The mountain is in the province of Mendoza, covering 59°-68° W and 32°-39° S its boundaries are marked by the Valle de las Vacas to the north and east and the Valle de los Horcones Inferior to the west and south. The mountain and its surrounds are part of the Aconcagua Provincial Park. The mountain has a number of glaciers. The most sustantial are the north-eastern or Polish Glacier and the eastern or English Glacier.
The mountain was created by the subduction of the Nazca plate beneath the South American plate during the geologically recent Andean orogeny. The origin of the name is contested, it is either from the Arauca Aconca-Hue or the Quecha Ackon Cahuak.

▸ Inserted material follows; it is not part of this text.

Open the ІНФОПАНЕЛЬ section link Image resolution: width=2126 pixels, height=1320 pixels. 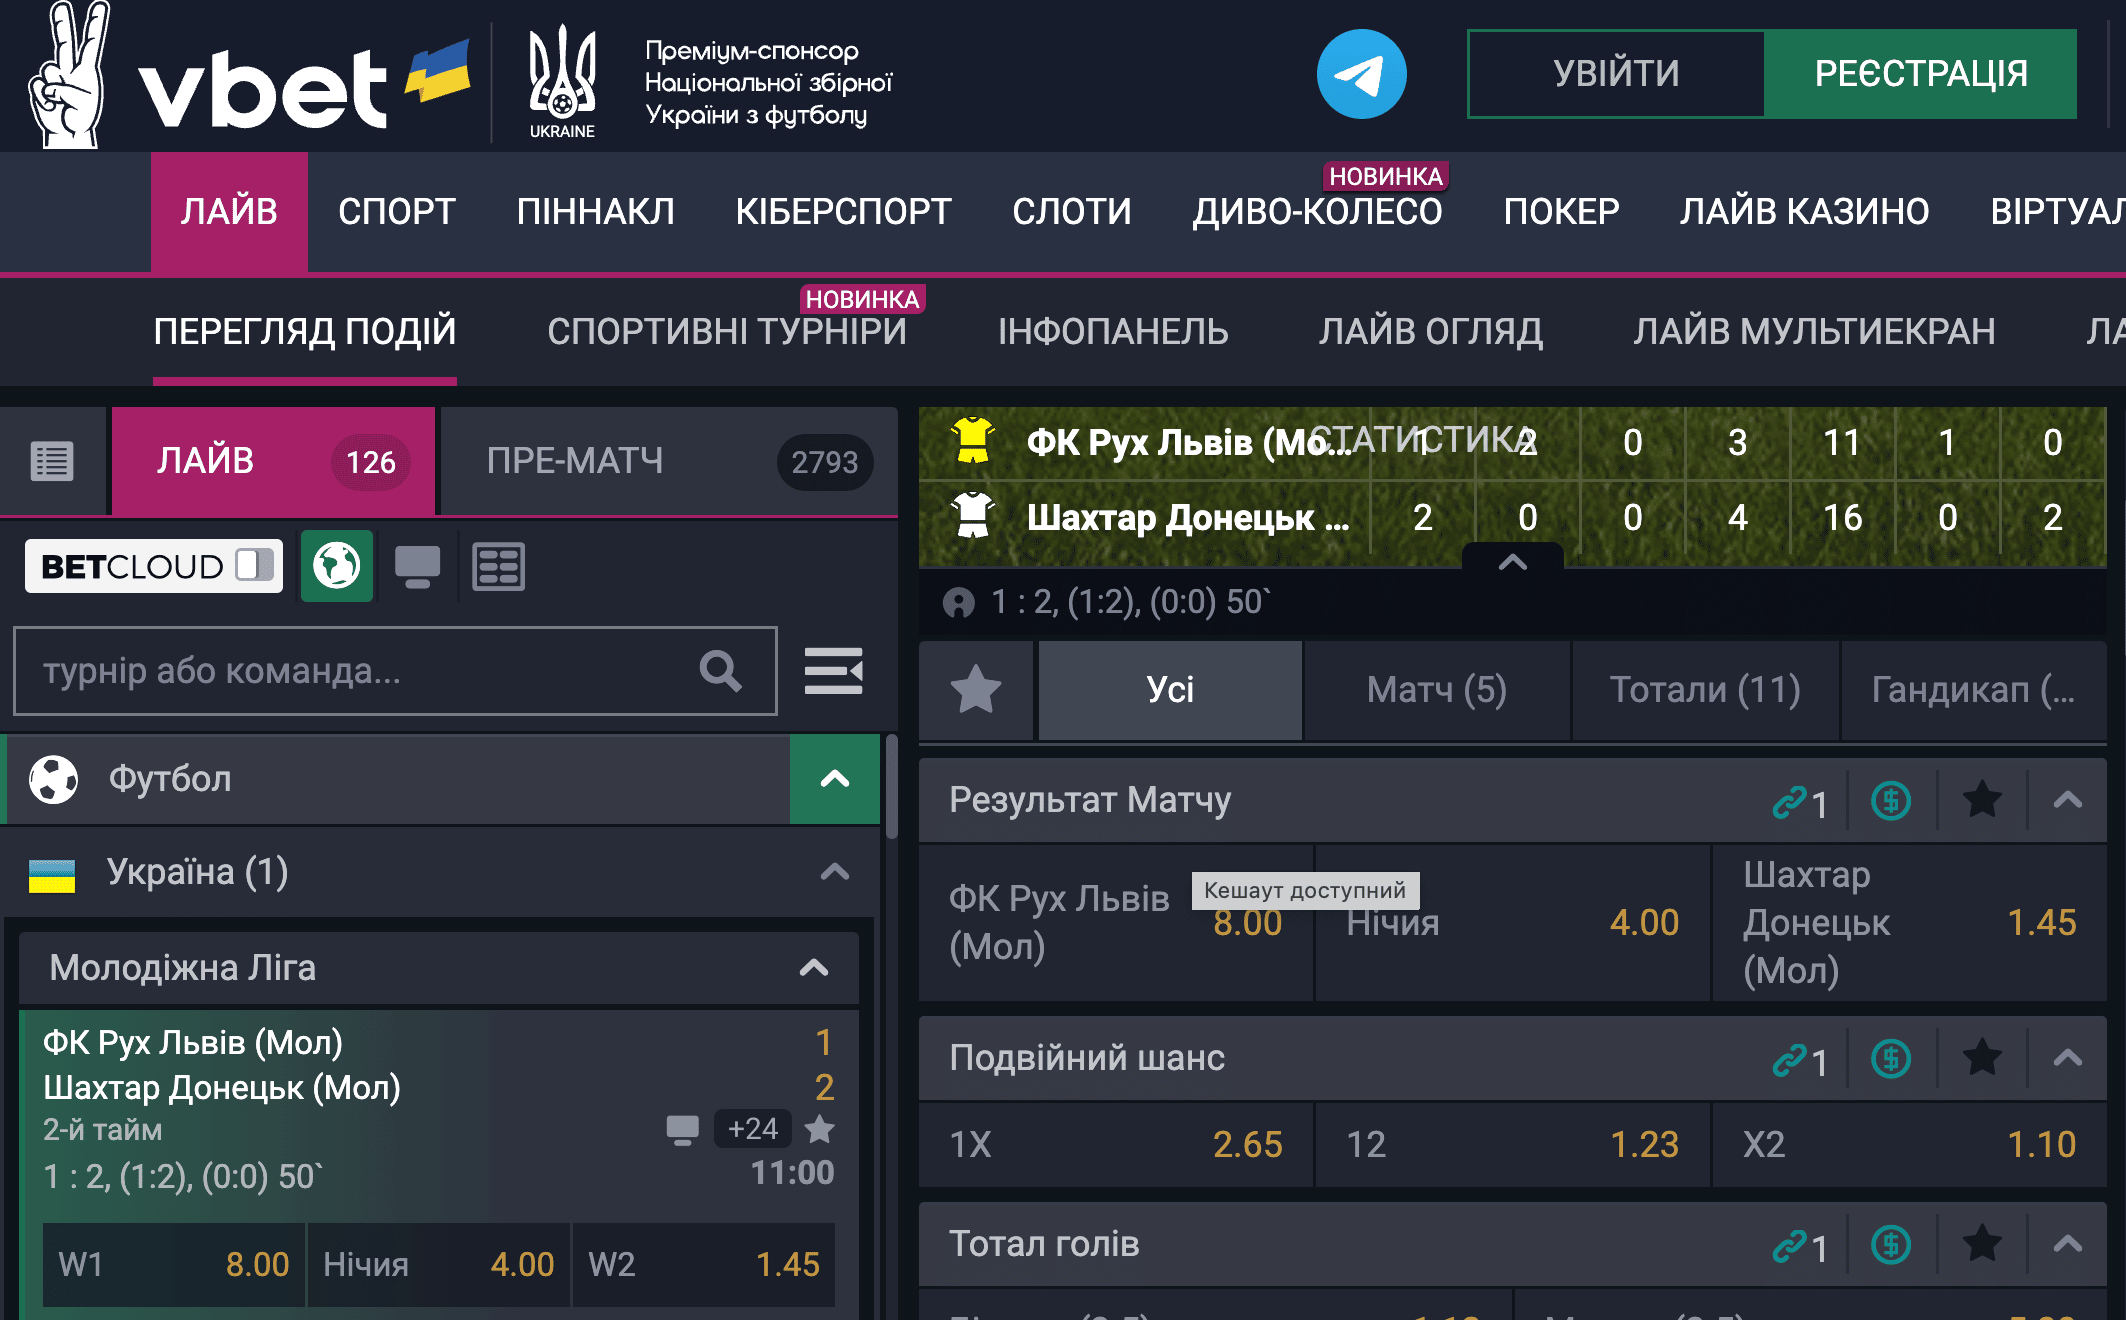(1114, 331)
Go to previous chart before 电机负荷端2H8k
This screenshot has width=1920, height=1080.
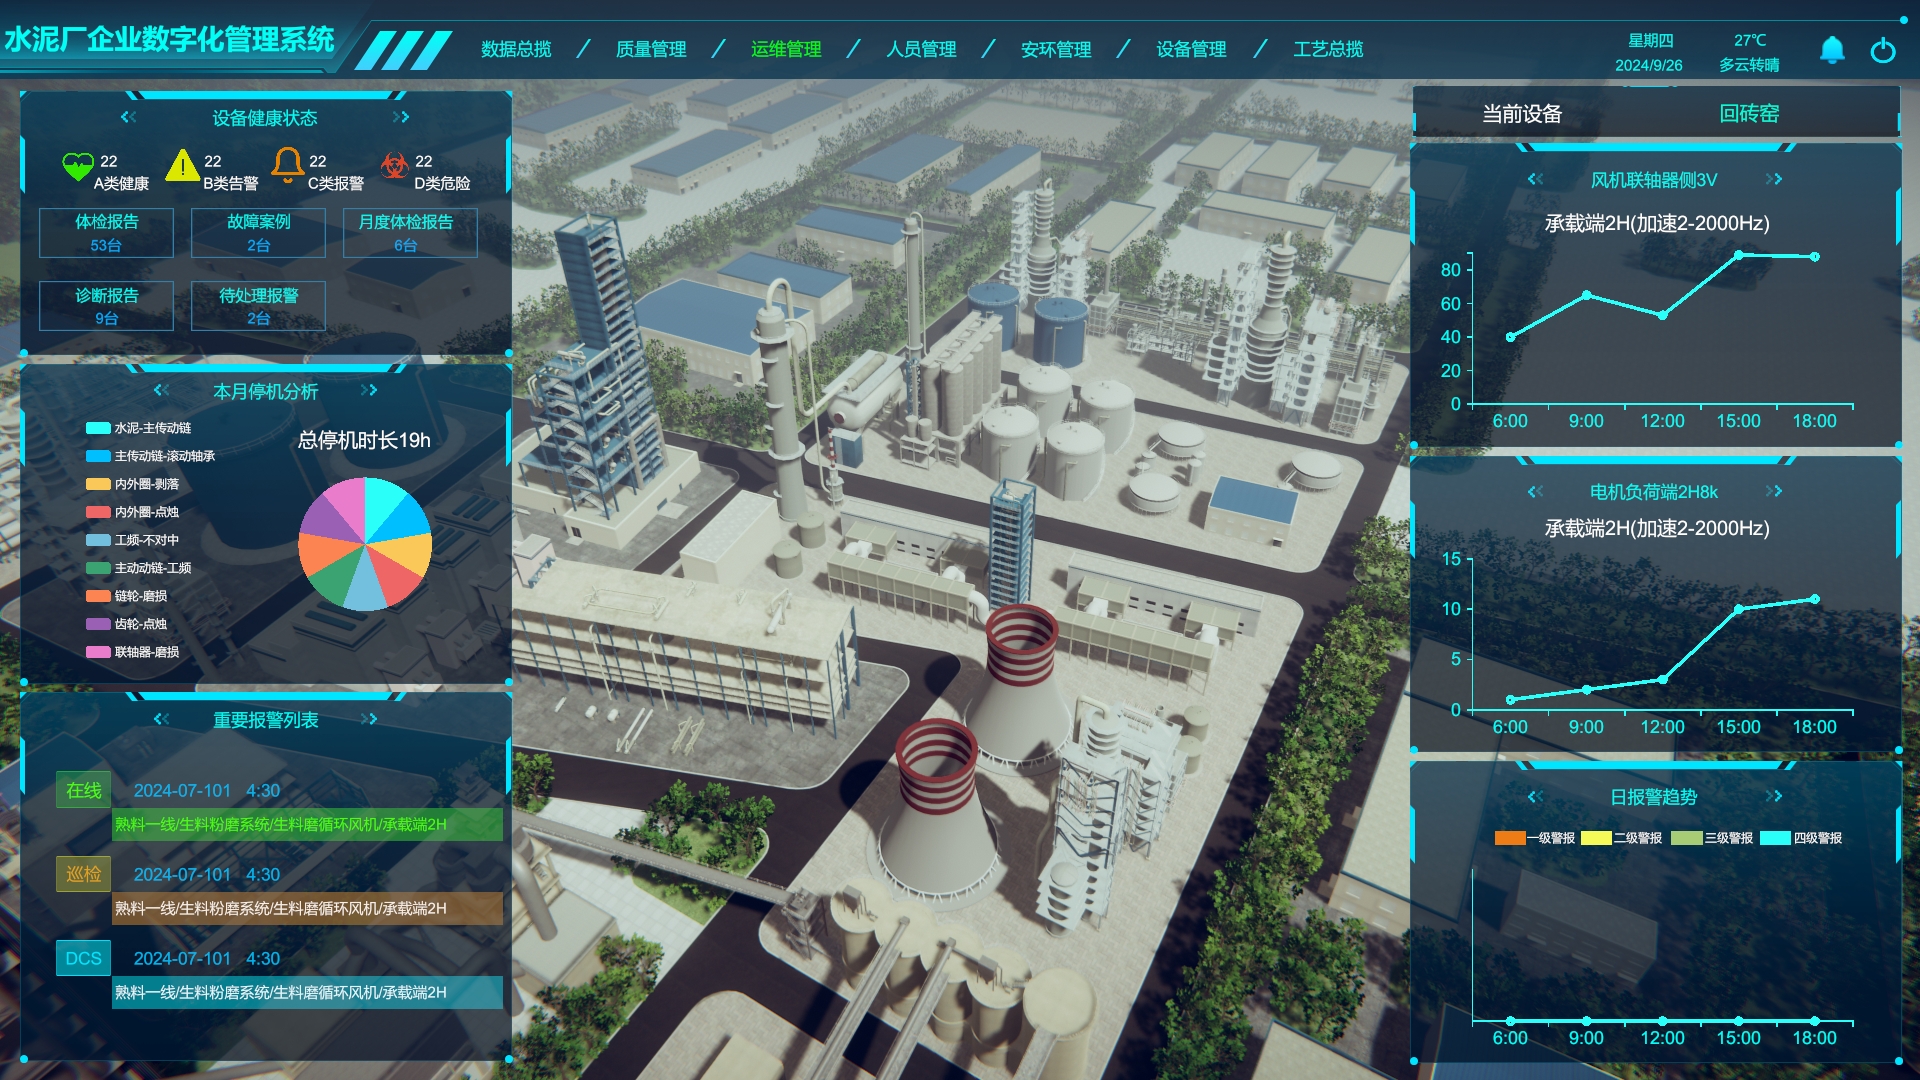(1535, 492)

In moutaineering Aconcagua is technically an easy mountain if approached from the north, the 'Normal route', on this approach no actual climbing is needed although the effects of altitude are severe (atmospheric pressure is 40% of sea-level at the summit). The record for the Normal route is 5 hours and 45 minutes, set in 1991. The routes to the peak from the southern and southwest ridges are more demanding and the southern face climb is considered very tough.
The first recorded ascent was in 1897 by an expedition led by the Briton Edward Fitzgerald. The summit was reached by the Swiss Mathias Zurbriggen on January 14 and by two other expedition members a few days later.
Aconcagua' is also called a the river that cross central Chile and ends in the Pacific ocean. The valley near the river received the name of Aconcagua valley.